It was still raining at twelve thirty, when the men left the house. Without star- or moonlight, the night was as black as pitch. From Mark's bedroom window the house next door was a darker shadow in the darkness, eerily distorted by the water streaming down the windowpane.

Her forehead pressed against the glass, Pat strained her eyes.

"Your father is going to get soaked, squatting in that tree like a pigeon," she muttered.

The inane comment scarcely deserved a reply. Kathy made none. She knelt beside Pat, her face also pressed against the glass, and Pat felt the tension that held the girl rigid. She herself was ready to shriek with nerves. It must be the weather, she thought. There's no reason to be nervous. Nothing much happened last night; if Mark is right, tonight should be without incident.

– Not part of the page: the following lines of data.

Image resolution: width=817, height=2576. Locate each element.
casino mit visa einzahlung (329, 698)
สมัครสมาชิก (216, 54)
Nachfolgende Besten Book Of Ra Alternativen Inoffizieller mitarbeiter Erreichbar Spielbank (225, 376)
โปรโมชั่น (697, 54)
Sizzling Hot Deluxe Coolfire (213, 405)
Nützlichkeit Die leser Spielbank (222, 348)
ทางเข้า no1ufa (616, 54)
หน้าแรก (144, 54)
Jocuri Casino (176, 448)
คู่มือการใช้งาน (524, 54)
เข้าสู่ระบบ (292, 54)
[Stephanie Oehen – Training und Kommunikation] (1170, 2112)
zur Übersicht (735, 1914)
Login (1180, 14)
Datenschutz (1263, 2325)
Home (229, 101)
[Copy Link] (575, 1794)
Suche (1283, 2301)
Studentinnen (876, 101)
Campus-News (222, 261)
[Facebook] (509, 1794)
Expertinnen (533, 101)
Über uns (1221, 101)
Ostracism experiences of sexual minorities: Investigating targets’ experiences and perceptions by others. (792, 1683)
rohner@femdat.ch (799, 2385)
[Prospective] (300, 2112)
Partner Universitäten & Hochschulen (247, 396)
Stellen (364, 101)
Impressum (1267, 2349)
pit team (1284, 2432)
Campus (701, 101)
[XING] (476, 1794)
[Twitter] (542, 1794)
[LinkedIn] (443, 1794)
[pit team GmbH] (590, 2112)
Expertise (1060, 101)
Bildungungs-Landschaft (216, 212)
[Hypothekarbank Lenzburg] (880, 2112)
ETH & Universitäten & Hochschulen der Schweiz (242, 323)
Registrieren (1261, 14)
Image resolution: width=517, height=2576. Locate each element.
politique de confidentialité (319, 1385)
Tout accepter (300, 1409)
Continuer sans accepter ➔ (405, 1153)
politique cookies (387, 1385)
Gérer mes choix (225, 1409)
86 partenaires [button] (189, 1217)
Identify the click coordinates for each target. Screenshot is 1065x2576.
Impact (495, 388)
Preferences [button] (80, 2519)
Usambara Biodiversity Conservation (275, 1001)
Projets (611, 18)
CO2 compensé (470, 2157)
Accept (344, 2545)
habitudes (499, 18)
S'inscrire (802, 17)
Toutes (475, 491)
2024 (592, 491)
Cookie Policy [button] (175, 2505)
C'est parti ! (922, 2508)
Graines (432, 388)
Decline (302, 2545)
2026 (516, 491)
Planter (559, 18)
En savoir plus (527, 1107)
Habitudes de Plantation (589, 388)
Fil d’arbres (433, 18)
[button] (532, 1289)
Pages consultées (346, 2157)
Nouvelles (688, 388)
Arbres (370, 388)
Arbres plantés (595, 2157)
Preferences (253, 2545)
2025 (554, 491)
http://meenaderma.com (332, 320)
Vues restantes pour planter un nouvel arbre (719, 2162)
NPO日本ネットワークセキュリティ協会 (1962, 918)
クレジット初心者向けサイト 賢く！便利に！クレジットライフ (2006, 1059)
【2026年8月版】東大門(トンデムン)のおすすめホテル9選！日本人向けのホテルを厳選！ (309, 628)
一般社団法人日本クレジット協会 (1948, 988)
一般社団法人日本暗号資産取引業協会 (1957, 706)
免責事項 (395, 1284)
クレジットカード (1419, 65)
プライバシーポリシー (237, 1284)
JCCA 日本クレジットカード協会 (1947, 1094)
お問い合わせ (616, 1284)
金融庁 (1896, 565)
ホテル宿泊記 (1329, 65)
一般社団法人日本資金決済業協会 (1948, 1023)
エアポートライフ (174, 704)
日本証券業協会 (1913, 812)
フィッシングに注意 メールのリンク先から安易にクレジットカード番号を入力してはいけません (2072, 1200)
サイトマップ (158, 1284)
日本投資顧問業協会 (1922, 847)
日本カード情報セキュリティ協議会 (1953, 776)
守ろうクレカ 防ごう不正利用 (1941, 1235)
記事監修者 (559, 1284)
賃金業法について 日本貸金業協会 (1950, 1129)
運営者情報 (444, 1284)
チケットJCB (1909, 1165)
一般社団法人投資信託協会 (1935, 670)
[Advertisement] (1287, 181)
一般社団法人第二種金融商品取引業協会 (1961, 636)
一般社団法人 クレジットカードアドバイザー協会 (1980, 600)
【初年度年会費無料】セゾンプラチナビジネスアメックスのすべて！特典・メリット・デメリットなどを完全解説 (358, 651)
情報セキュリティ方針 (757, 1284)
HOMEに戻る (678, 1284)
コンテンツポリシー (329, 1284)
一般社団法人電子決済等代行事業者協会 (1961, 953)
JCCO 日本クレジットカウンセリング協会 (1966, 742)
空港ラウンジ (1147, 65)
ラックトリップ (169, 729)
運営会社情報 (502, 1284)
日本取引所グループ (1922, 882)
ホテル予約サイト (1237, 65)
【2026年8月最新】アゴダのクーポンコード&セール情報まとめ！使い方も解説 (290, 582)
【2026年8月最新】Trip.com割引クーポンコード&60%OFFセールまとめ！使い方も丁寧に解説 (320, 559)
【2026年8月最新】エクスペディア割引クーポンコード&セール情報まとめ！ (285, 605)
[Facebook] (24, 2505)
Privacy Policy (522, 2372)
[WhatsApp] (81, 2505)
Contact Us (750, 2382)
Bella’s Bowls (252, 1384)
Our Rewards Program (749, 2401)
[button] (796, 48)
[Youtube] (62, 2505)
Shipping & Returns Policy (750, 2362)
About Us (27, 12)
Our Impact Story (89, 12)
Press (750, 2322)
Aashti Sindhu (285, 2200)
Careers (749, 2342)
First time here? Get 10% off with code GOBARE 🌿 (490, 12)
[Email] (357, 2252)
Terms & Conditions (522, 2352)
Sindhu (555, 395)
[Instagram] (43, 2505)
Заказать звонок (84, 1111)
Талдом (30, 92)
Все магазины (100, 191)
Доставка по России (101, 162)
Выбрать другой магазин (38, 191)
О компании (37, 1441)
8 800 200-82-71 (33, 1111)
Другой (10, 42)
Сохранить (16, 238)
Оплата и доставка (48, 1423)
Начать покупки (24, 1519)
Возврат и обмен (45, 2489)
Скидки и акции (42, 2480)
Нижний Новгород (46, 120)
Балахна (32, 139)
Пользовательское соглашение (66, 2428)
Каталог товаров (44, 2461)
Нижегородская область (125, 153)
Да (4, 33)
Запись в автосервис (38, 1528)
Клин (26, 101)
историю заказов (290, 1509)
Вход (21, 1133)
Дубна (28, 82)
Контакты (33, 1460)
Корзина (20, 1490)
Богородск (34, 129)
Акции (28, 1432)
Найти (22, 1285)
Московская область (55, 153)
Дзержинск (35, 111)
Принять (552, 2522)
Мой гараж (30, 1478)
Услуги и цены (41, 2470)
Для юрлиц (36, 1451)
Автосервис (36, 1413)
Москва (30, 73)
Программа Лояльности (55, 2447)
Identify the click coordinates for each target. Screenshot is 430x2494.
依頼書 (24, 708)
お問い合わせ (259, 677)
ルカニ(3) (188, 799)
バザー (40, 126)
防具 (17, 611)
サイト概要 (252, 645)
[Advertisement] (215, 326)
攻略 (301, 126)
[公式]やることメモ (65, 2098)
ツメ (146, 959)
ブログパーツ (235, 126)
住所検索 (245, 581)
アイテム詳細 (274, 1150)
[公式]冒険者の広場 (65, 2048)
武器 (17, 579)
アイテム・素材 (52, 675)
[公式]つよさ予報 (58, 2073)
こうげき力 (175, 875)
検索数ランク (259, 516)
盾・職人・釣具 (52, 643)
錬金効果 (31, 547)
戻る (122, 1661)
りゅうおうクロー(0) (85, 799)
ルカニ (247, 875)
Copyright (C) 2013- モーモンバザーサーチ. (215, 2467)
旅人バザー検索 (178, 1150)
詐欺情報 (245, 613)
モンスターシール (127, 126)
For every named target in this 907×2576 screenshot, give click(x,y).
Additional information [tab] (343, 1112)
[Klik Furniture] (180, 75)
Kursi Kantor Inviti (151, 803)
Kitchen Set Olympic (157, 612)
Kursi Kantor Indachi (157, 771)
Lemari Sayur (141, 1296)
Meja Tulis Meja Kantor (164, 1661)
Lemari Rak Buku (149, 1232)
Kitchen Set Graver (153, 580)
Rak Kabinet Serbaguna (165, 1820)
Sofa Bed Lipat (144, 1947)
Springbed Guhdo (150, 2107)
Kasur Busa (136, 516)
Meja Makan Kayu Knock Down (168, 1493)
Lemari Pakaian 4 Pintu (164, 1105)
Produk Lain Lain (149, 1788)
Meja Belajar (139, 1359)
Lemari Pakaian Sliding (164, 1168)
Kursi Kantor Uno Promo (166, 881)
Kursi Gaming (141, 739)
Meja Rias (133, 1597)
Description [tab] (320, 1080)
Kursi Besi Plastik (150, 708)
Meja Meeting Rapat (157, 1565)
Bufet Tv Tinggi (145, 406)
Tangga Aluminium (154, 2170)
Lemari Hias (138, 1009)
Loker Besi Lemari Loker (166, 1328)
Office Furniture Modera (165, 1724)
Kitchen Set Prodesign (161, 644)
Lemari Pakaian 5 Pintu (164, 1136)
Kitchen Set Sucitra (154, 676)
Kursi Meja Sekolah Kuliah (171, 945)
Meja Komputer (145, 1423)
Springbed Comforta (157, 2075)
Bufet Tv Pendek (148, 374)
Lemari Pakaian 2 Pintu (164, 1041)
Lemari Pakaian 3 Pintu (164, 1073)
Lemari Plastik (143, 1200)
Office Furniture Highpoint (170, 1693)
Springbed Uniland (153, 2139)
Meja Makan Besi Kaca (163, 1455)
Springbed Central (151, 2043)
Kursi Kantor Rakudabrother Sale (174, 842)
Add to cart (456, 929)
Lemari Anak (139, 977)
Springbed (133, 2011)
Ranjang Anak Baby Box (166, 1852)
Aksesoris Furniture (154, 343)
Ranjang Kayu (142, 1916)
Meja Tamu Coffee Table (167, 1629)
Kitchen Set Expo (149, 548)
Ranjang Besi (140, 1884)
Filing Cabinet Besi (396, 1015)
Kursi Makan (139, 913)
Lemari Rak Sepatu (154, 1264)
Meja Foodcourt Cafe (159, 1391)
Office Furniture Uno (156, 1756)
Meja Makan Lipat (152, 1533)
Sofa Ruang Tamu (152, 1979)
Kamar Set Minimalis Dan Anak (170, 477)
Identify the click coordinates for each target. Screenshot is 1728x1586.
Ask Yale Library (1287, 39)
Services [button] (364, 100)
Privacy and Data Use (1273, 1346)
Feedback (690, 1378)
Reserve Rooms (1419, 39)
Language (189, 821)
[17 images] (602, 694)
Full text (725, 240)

The weather was certainly responsible for Jud's state of nerves, and no doubt the dog's misery was affecting her. Jud hated rain. No fool he, he knew that thunder and lightning often accompanied that atmospheric disturbance, and he was deathly afraid of thunder. He had been on Pat's heels all evening. Mark was a lot of fun, but when danger threatened, Pat was more dependable. He had accompanied them up the stairs and was now lying on the floor by the bed, his head under it. His agitated panting scratched Pat's nerves like a fingernail on a blackboard.

Something is coming.

The words flashed across her mind with the impact of a hot brand pressed against flesh. So keen was the mental anguish that Pat fell backward, landing with an ignominious thump, her legs doubled up under her. The dog was no longer panting, but whimpering-a craven, abject sound, as if Jud were so terrified he could not even express his feelings in a long howl of woe. Turning, with some difficulty, Pat saw the bed shudder as Jud forced himself under it, well-padded rump and all.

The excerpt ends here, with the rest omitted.